→ Work instruction
All of the data needs to be repeated exactly.

→ Records
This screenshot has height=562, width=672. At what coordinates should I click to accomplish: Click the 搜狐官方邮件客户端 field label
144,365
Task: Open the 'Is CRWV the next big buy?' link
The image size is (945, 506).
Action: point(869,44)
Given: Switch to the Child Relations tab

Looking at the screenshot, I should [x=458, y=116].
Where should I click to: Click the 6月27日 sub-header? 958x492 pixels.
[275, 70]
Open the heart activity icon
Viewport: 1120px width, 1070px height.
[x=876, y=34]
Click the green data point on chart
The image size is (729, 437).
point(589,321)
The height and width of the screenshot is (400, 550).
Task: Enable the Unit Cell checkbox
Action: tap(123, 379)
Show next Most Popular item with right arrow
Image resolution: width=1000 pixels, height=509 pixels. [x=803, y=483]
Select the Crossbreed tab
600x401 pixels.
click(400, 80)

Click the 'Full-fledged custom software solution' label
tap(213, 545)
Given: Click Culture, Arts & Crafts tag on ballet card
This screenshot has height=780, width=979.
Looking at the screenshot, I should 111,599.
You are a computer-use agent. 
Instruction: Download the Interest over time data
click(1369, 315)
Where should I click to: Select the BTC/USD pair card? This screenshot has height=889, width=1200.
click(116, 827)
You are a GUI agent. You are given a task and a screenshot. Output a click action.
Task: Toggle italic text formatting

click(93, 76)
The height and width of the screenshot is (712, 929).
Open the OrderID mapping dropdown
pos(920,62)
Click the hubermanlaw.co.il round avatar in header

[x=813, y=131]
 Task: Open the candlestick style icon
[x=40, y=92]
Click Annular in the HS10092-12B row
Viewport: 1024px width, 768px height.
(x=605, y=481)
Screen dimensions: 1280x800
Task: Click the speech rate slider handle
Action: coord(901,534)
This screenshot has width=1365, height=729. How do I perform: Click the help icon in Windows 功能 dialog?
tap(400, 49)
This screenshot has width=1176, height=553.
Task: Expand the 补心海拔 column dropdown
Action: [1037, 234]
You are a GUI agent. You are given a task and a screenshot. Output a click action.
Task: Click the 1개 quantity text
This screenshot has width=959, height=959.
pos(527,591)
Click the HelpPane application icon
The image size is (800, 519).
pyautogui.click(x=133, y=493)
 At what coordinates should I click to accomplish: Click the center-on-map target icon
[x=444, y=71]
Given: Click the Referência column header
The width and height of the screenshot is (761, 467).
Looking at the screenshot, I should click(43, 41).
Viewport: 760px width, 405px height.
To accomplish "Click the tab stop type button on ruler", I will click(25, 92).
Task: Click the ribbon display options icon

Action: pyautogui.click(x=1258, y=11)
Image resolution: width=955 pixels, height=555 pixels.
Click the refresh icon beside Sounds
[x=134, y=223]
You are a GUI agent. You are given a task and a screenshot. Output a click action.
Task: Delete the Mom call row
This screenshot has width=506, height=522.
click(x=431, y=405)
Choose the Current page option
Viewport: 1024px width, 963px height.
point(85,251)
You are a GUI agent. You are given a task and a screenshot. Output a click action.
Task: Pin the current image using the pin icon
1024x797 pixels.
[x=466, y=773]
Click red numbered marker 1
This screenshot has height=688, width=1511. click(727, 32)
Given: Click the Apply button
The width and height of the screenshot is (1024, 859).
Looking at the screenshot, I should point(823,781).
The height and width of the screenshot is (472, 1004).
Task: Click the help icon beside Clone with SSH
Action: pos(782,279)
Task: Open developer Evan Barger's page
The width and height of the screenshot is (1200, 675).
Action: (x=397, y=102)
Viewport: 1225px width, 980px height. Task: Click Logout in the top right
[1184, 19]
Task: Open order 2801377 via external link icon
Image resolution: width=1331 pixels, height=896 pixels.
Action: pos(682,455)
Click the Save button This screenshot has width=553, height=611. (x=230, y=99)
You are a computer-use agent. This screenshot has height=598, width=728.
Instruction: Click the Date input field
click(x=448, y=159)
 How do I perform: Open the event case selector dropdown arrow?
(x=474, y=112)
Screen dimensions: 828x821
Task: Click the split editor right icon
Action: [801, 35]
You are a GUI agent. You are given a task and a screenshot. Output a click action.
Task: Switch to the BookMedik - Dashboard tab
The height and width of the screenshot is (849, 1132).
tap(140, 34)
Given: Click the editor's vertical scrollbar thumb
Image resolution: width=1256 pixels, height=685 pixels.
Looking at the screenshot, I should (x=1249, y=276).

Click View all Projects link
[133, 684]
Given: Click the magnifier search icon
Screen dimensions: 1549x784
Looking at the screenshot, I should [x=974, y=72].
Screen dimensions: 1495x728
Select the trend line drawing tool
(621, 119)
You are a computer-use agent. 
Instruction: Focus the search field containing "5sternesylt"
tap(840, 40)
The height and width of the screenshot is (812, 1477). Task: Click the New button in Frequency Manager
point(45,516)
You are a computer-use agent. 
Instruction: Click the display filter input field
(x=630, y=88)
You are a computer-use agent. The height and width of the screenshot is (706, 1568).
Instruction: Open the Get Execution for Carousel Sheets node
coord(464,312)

→ Answer section
This screenshot has height=562, width=672. At what coordinates should I click to accomplish: Click the 搜狐官方邮件客户端 field label
144,365
Task: Open the 'Is CRWV the next big buy?' link
The image size is (945, 506).
Action: point(869,44)
Given: Switch to the Child Relations tab

Looking at the screenshot, I should [x=458, y=116].
Where should I click to: Click the 6月27日 sub-header? 958x492 pixels.
[275, 70]
Open the heart activity icon
Viewport: 1120px width, 1070px height.
[x=876, y=34]
Click the green data point on chart
The image size is (729, 437).
point(589,321)
The height and width of the screenshot is (400, 550).
Task: Enable the Unit Cell checkbox
Action: tap(123, 379)
Show next Most Popular item with right arrow
Image resolution: width=1000 pixels, height=509 pixels. [x=803, y=483]
Select the Crossbreed tab
600x401 pixels.
click(400, 80)

Click the 'Full-fledged custom software solution' label
tap(213, 545)
Given: Click Culture, Arts & Crafts tag on ballet card
This screenshot has height=780, width=979.
Looking at the screenshot, I should 111,599.
You are a computer-use agent. 
Instruction: Download the Interest over time data
click(1369, 315)
Where should I click to: Select the BTC/USD pair card? This screenshot has height=889, width=1200.
click(116, 827)
You are a GUI agent. You are given a task and a screenshot. Output a click action.
Task: Toggle italic text formatting

click(93, 76)
The height and width of the screenshot is (712, 929).
Open the OrderID mapping dropdown
pos(920,62)
Click the hubermanlaw.co.il round avatar in header

[x=813, y=131]
 Task: Open the candlestick style icon
[x=40, y=92]
Click Annular in the HS10092-12B row
Viewport: 1024px width, 768px height.
(x=605, y=481)
Screen dimensions: 1280x800
Task: Click the speech rate slider handle
Action: coord(901,534)
This screenshot has width=1365, height=729. How do I perform: Click the help icon in Windows 功能 dialog?
tap(400, 49)
This screenshot has width=1176, height=553.
Task: Expand the 补心海拔 column dropdown
Action: [1037, 234]
You are a GUI agent. You are given a task and a screenshot. Output a click action.
Task: Click the 1개 quantity text
This screenshot has width=959, height=959.
pos(527,591)
Click the HelpPane application icon
The image size is (800, 519).
pyautogui.click(x=133, y=493)
 At what coordinates should I click to accomplish: Click the center-on-map target icon
[x=444, y=71]
Given: Click the Referência column header
The width and height of the screenshot is (761, 467).
Looking at the screenshot, I should click(43, 41).
Viewport: 760px width, 405px height.
To accomplish "Click the tab stop type button on ruler", I will click(25, 92).
Task: Click the ribbon display options icon

Action: pyautogui.click(x=1258, y=11)
Image resolution: width=955 pixels, height=555 pixels.
Click the refresh icon beside Sounds
[x=134, y=223]
You are a GUI agent. You are given a task and a screenshot. Output a click action.
Task: Delete the Mom call row
This screenshot has width=506, height=522.
click(x=431, y=405)
Choose the Current page option
Viewport: 1024px width, 963px height.
point(85,251)
You are a GUI agent. You are given a task and a screenshot. Output a click action.
Task: Pin the current image using the pin icon
1024x797 pixels.
[x=466, y=773]
Click red numbered marker 1
This screenshot has height=688, width=1511. click(727, 32)
Given: Click the Apply button
The width and height of the screenshot is (1024, 859).
Looking at the screenshot, I should point(823,781).
The height and width of the screenshot is (472, 1004).
Task: Click the help icon beside Clone with SSH
Action: pos(782,279)
Task: Open developer Evan Barger's page
The width and height of the screenshot is (1200, 675).
Action: (x=397, y=102)
Viewport: 1225px width, 980px height. Task: Click Logout in the top right
[1184, 19]
Task: Open order 2801377 via external link icon
Image resolution: width=1331 pixels, height=896 pixels.
Action: pos(682,455)
Click the Save button This screenshot has width=553, height=611. (x=230, y=99)
You are a computer-use agent. This screenshot has height=598, width=728.
Instruction: Click the Date input field
click(x=448, y=159)
 How do I perform: Open the event case selector dropdown arrow?
(x=474, y=112)
Screen dimensions: 828x821
Task: Click the split editor right icon
Action: [801, 35]
You are a GUI agent. You are given a task and a screenshot. Output a click action.
Task: Switch to the BookMedik - Dashboard tab
The height and width of the screenshot is (849, 1132).
tap(140, 34)
Given: Click the editor's vertical scrollbar thumb
Image resolution: width=1256 pixels, height=685 pixels.
Looking at the screenshot, I should (x=1249, y=276).

Click View all Projects link
[133, 684]
Given: Click the magnifier search icon
Screen dimensions: 1549x784
Looking at the screenshot, I should [x=974, y=72].
Screen dimensions: 1495x728
Select the trend line drawing tool
(621, 119)
You are a computer-use agent. 
Instruction: Focus the search field containing "5sternesylt"
tap(840, 40)
The height and width of the screenshot is (812, 1477). Task: Click the New button in Frequency Manager
point(45,516)
You are a computer-use agent. 
Instruction: Click the display filter input field
(x=630, y=88)
You are a computer-use agent. The height and width of the screenshot is (706, 1568).
Instruction: Open the Get Execution for Carousel Sheets node
coord(464,312)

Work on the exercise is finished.